HOW TO COMPLETE THIS TASK
Omit all pictures, and print word for word only the lines from the one containing "This screenshot has height=636, width=847." through the end of the data.

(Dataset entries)
———

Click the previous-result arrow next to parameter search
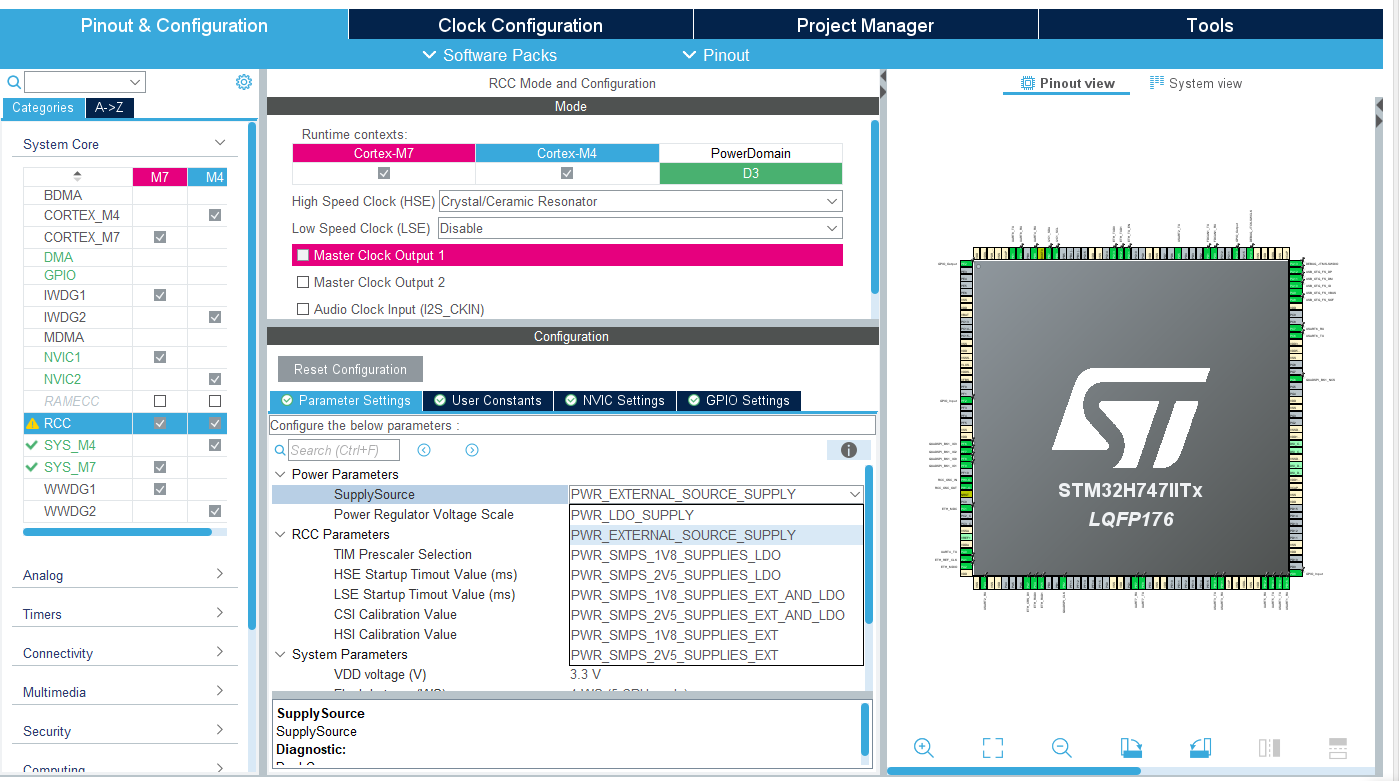This screenshot has width=1399, height=781. click(424, 450)
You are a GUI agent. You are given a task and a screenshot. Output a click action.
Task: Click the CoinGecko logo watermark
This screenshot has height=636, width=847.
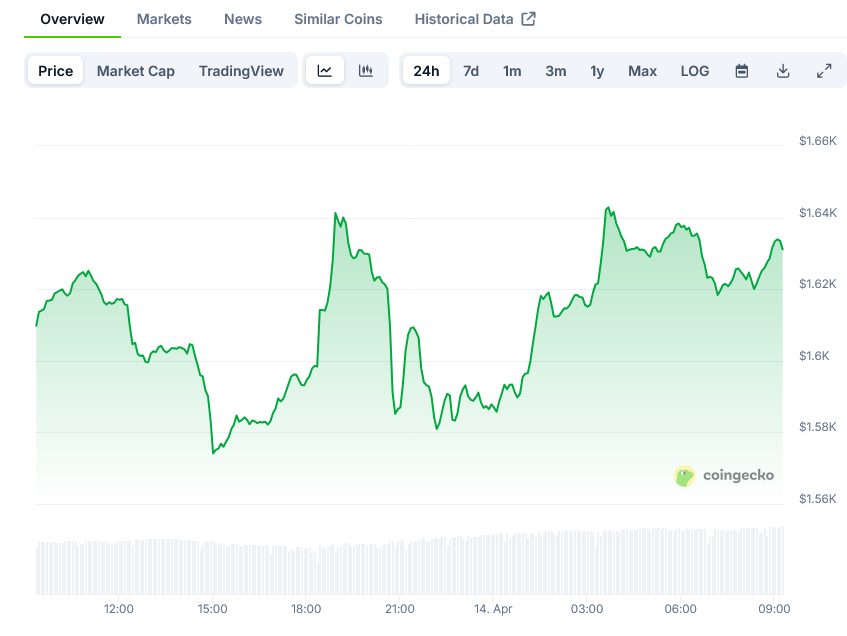pos(724,476)
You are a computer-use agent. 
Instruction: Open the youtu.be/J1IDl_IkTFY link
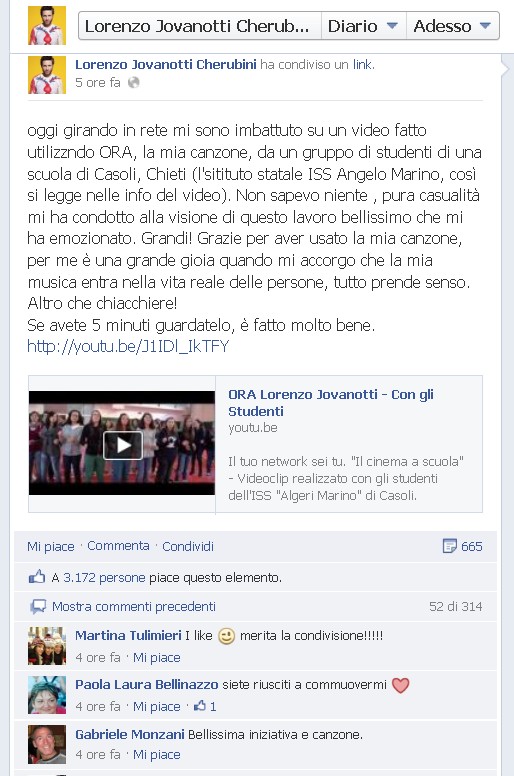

———

RESPONSE TO THE TASK
This screenshot has height=636, width=847.
pos(724,476)
You are a computer-use agent. 
Instruction: Open the youtu.be/J1IDl_IkTFY link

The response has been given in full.